Volvo Corporation has paid about £570 million (about US$1 billion) for a 45 per cent stake in Dongfeng Commercial Vehicles Company (DCVC).

Dongfeng Motor Corporation (DMC) is already the largest producer of heavy-duty trucks in China while Volvo is the world’s third largest truck maker.

The market in China for such vehicles is said to be larger than the combined markets of the USA and Europe. China is reputed to account for 50 per cent of the world truck market.

Last year, the market for trucks in China totalled 636,000 for which Dongfeng is reputed to have taken a 16 per cent share. The medium-sized truck market accounted for some 290,000 units of which Dongfeng again accounted for 16 per cent.

In 2011, Volvo Trucks made some 180,000 trucks of which some 142,000 could be accounted for by that part of the business that will be included in the new joint venture.

Volvo claims the deal will it become the world’s largest producer of heavy-duty trucks following its joint venture with Dongfeng

In 2004, DMC sold 523,000 vehicles; by 2007 the number had risen to 1,137,000. By 2010, the conclusion of the eleventh five-year plan, the number had doubled to 2,620,000 units. The year 2011, marked the beginning of the twelfth five-year plan, a critical historical period in the development of DFM which builds passenger cars, trucks and buses.
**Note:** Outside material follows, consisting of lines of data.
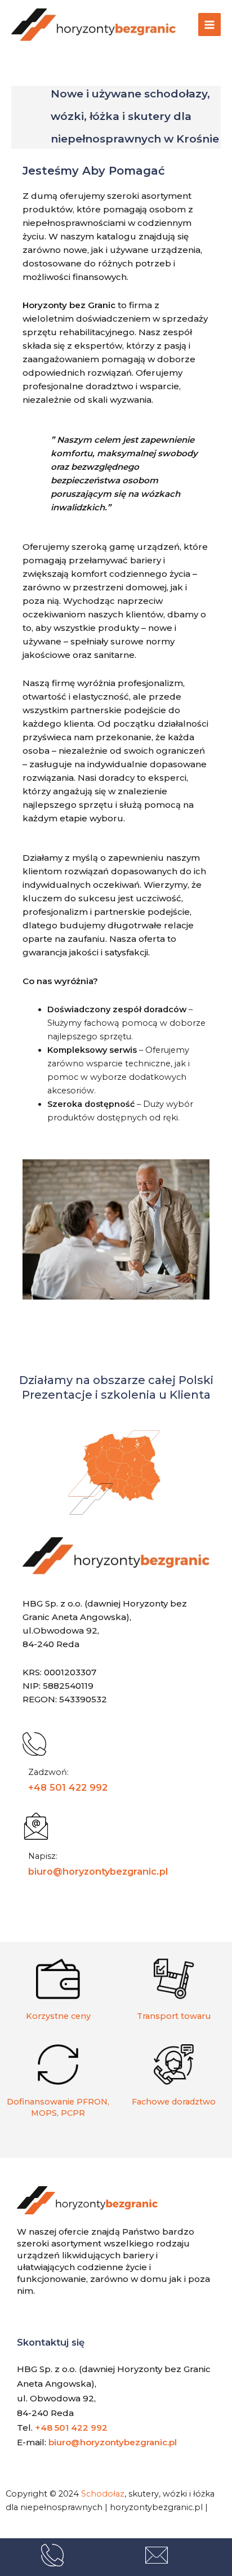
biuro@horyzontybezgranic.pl (98, 1871)
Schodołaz (102, 2494)
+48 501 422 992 (68, 1787)
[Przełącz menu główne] (209, 24)
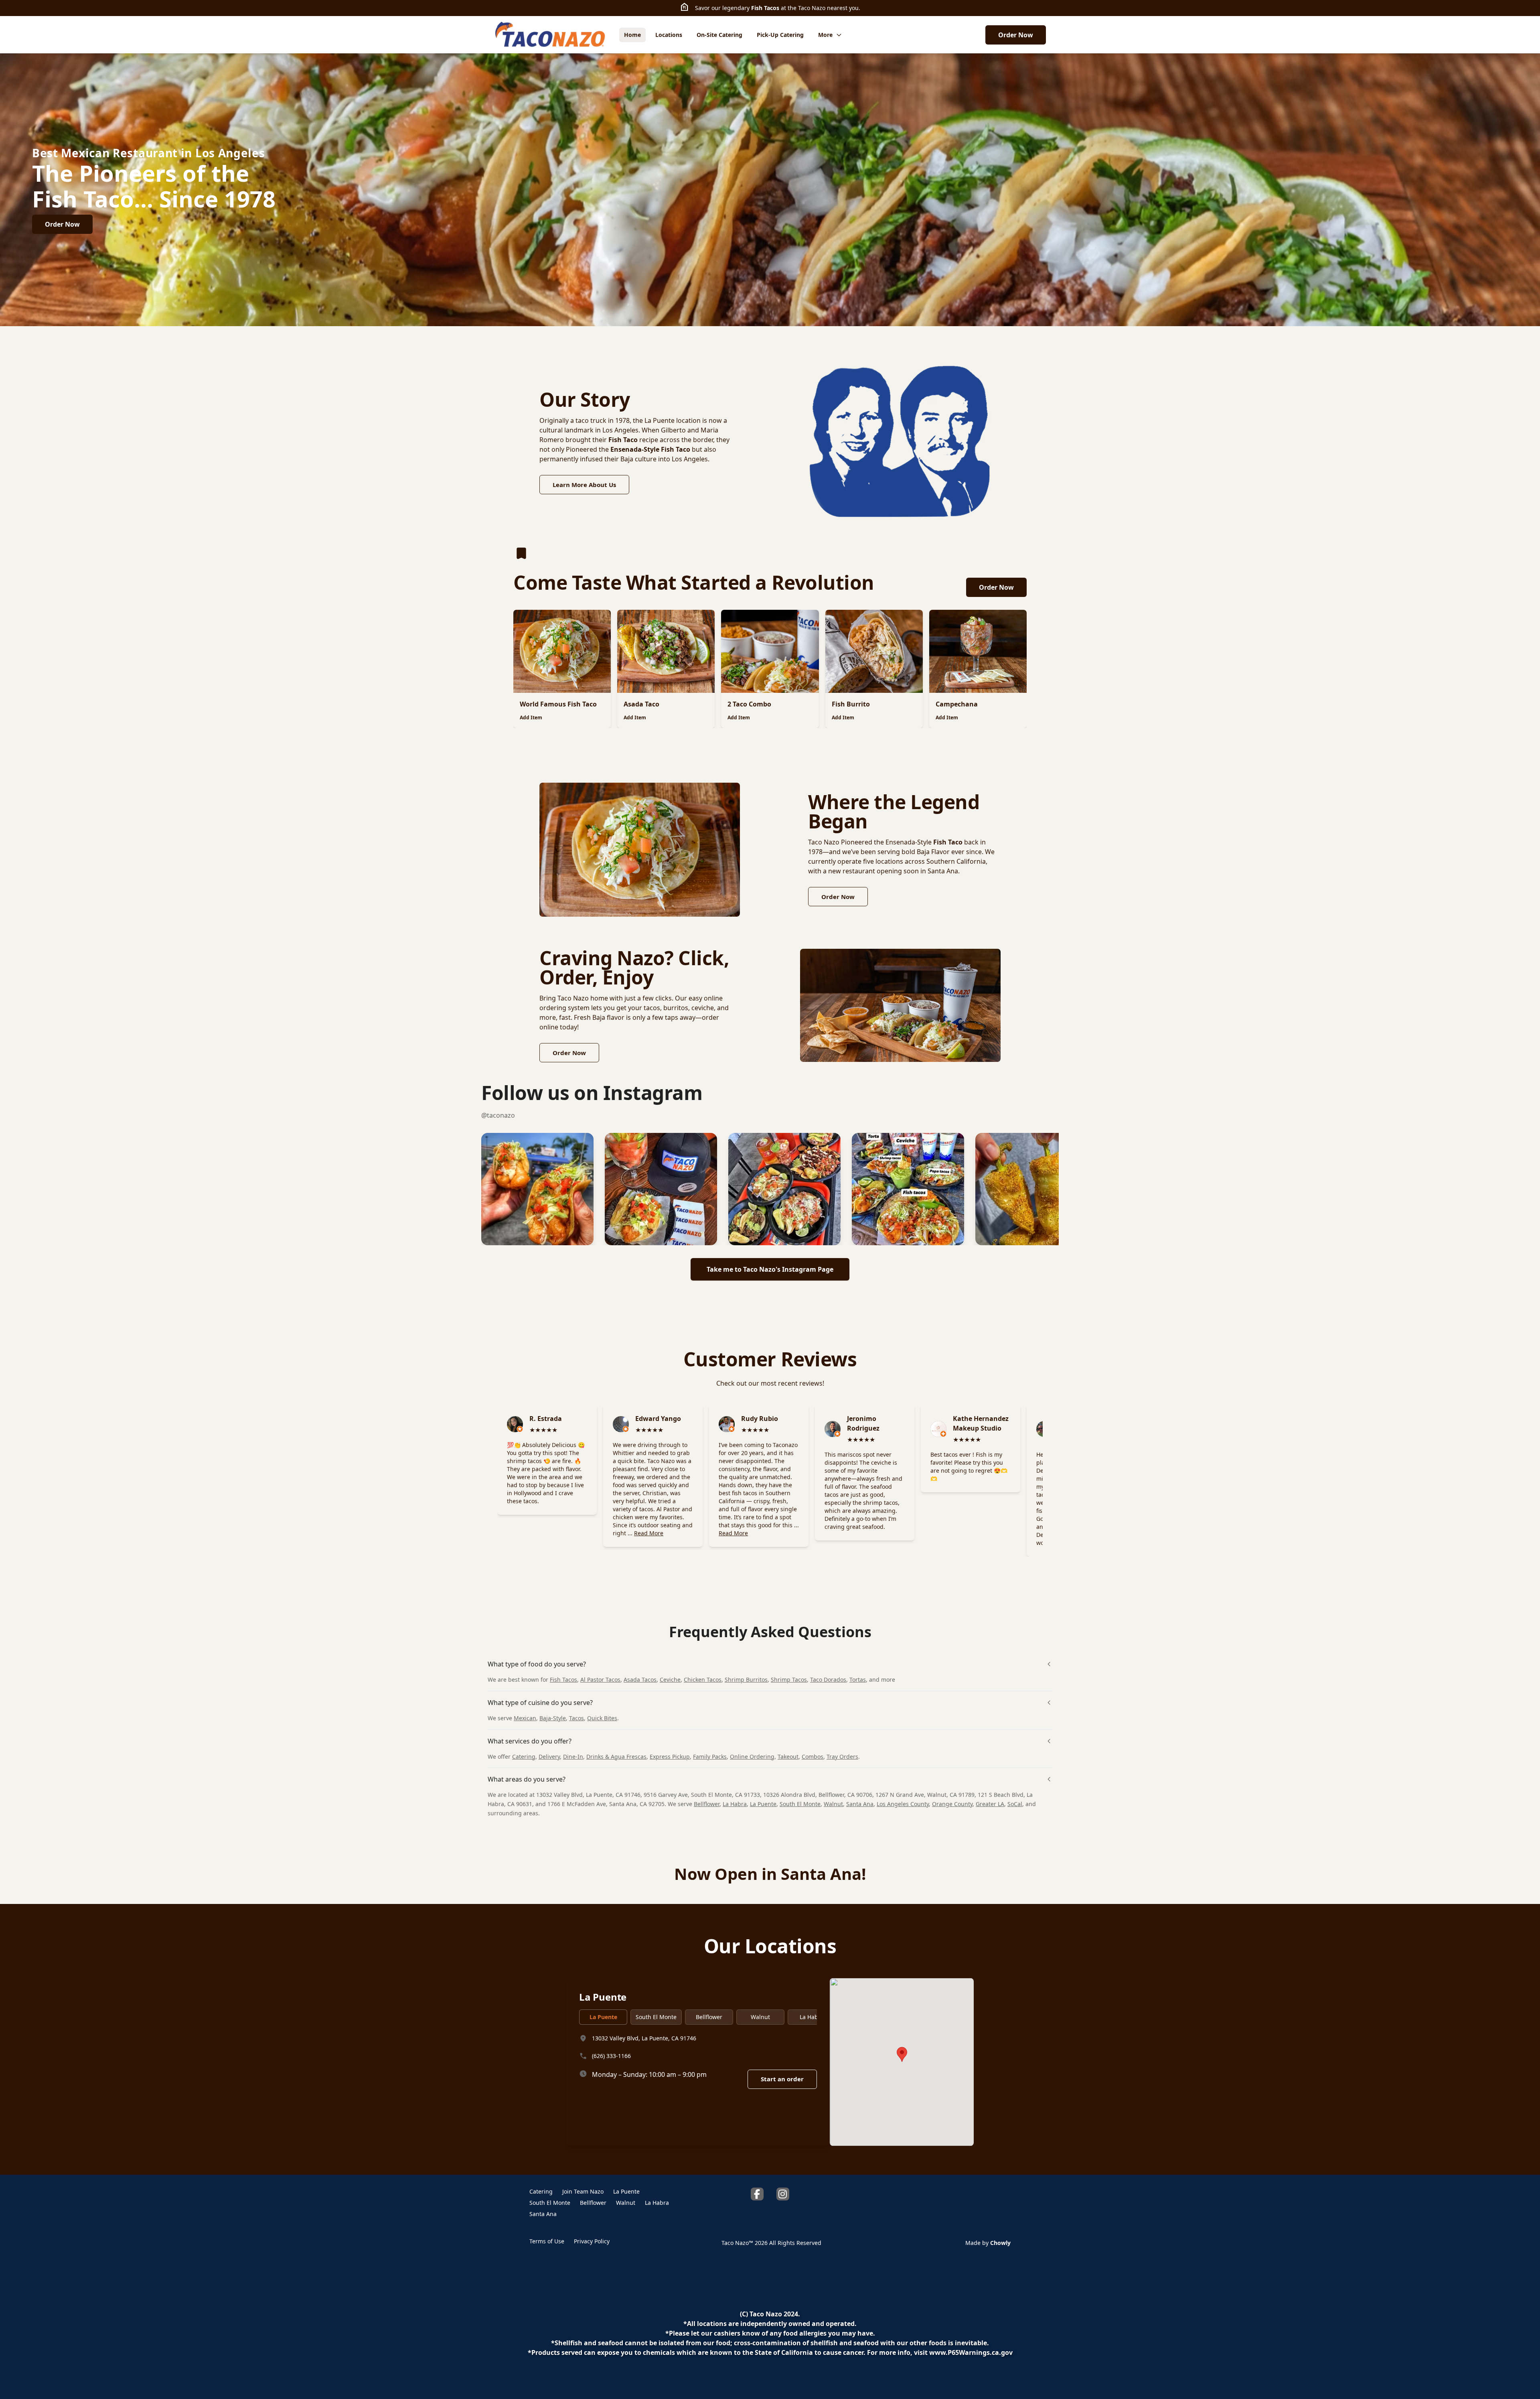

It is understood the new joint venture, Dongfeng Commercial Vehicles, will be formed after the Chinese firm buys out Nissan from their 50:50 joint venture in medium-duty trucks.

The move comes at a time when Volvo has pronounced that it sees 2013 as being a ‘tough year’.

Last June, DMC announced it would invest US$793 million in a new assembly plant in Dalian, in north-east china, to build Nissan-badged cars with production beginning 2014 with an initial annual output of 140,000 units building up to 300,000 units eventually. The same year, DMC announced it would start building Nissan’s Infinity brand vehicles.

Some years ago, mmsonline.com.cn reported that in May 1984, the foundry of Dongfeng Motor Corporation’s foundry began ‘assembly line mass production of vermicular graphite cast iron exhaust pipe to become China's first factory in the pipeline on the mass production of compacted graphite iron (CGI) castings. 

In the early 1990s, it successfully developed a vermicular graphite cast iron transmission housing, while the FAW Foundry Company, part of the FAW Group created an exhaust manifold assembly for Shanghai Volkswagen Santana. Volkswagen was FAW’s foreign partner. 

Meanwhile, Wuxi Diesel Engine, also part of the FAW group, in the 1980s began mass production of vermicular graphite iron cylinder heads. 

In addition, On Haishengdeman Casting Co., Ltd., part of the Shanghai Automotive Industry Group, reportedly produces silicon molybdenum vermicular graphite cast iron exhaust manifolds. The company has capacity for 5.5 million tons a year and has sales of $600 million.

Finally, last September (10-13) a symposium was held to further promote the developments of China’s CGI activities, to aid problem-sharing and more generally to direct the research and development of vermicular graphite cast iron. Among the speakers was former chief engineer Professor Wan Yan Fon of Dongfeng Motor Company’s foundry division. He discussed automotive brake hubs.